Bachar al-Assad : J’avais bien dit « si », je parlais au conditionnel : s’ils sont sérieux dans la lutte contre les terroristes, nous serons des partenaires. J’ai dit que cela ne concernait pas seulement les États-Unis, car nous sommes les partenaires de tous ceux qui veulent combattre les terroristes. C’est là pour nous un principe de base.
Mais il s’est avéré dernièrement, comme je l’ai dit tout à l’heure, qu’ils sont main dans la main avec ces terroristes, je veux dire les États-Unis et l’Occident, ils ne sont pas sérieux dans la lutte contre les terroristes. Hier encore certains de leurs responsables défendaient Daech, disant que Daech ne possédait pas d’armes chimiques. Ils défendent Daech contre le gouvernement syrien et contre l’armée syrienne. Donc en fait, vous ne pouvez pas parler de partenariat entre nous, nous qui luttons contre le terrorisme et combattons les terroristes, et les autres, qui les soutiennent ouvertement.
Journaliste : Pouvons-nous donc dire que la frappe américaine vous a fait changer d’avis au sujet de Trump ?
Bachar al-Assad : De toute manière, j’étais très prudent à exprimer toute opinion à son sujet auparavant, avant et après qu’il ne devienne Président. Je disais toujours : « Attendons de voir ce qu’il va faire. » Nous ne commentions pas les déclarations.
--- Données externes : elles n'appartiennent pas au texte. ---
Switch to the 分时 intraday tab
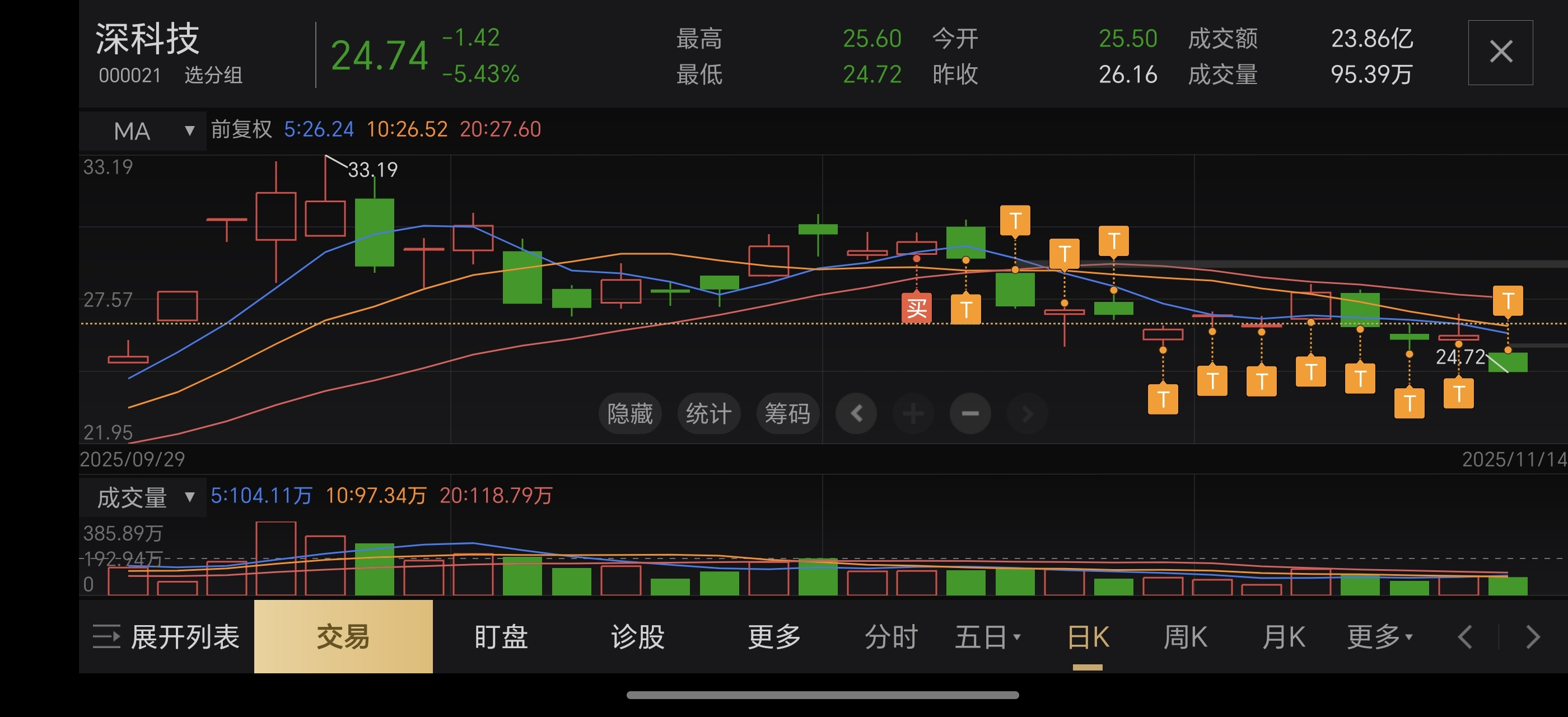This screenshot has width=1568, height=717. [x=890, y=637]
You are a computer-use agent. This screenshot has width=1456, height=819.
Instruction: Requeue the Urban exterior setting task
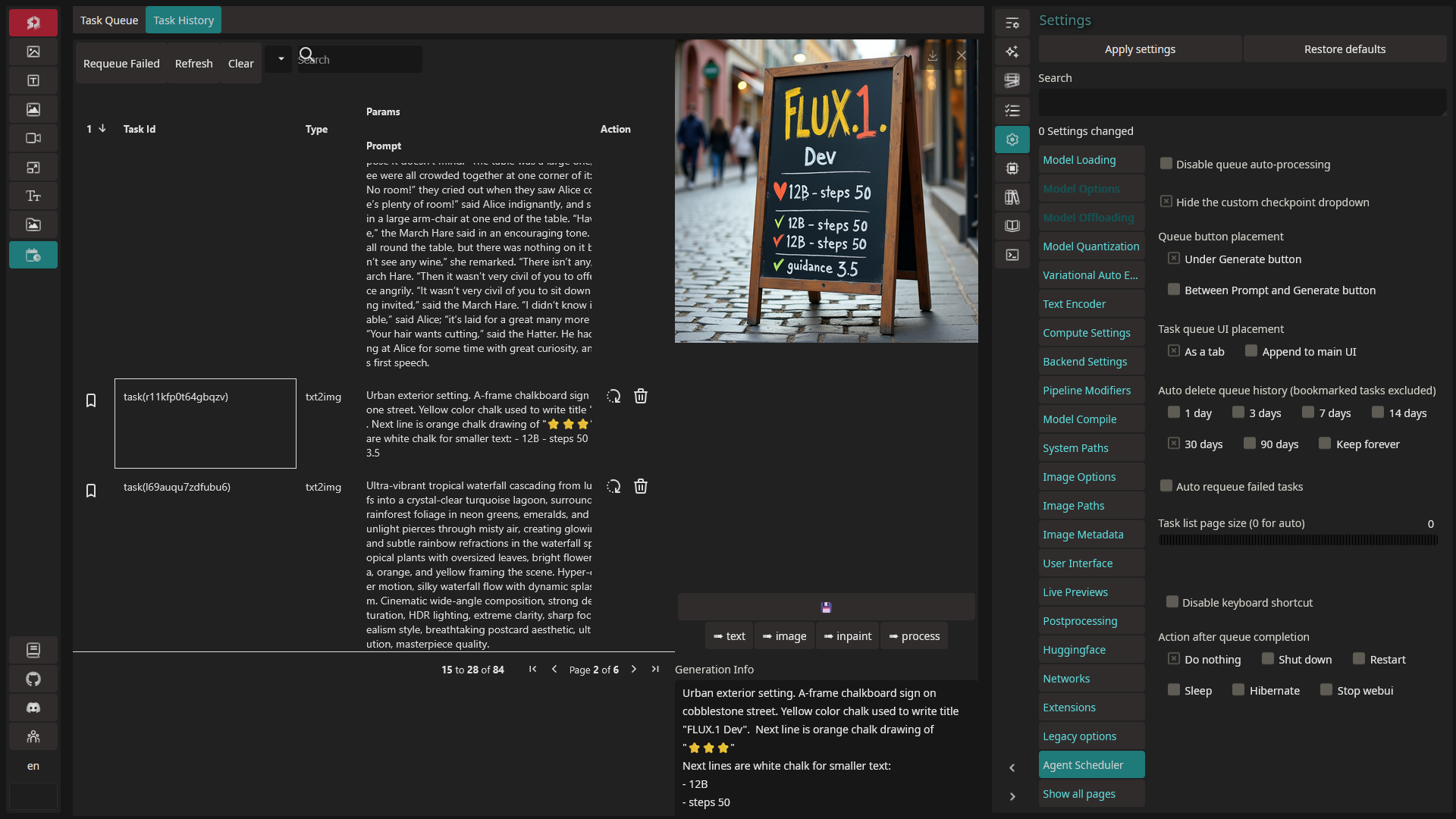point(613,396)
En effet, cette attaque est la première preuve qu’il ne s’agit pas tant du Président des États-Unis que du régime, de « l’État profond » des États-Unis. Il est toujours le même. Il ne change pas. Le Président n’est que l’un des acteurs sur la scène (américaine). S’il veut être un leader, il ne peut pas, car comme certains le disaient, Trump a voulu être un leader, mais tout Président US qui veut devenir un vrai leader va finalement ravaler ses mots, passer outre sa fierté au cas ou il en a, et faire un revirement à 180 degrés, sinon il en payera le prix politiquement.
Journaliste : Mais pensez-vous qu’il y aura une autre attaque ?
Bachar al-Assad : Tant que les États-Unis seront gouvernés par ce complexe militaro-industriel, ces entreprises financières et bancaires, ce qu’on peut appeler l’État profond qui œuvre aux intérêts de ces groupes, bien sûr que cela peut se reproduire n’importe quand et n’importe où, et pas seulement en Syrie.
Journaliste : Et votre armée et les Russes riposteront-ils si cela se reproduit ?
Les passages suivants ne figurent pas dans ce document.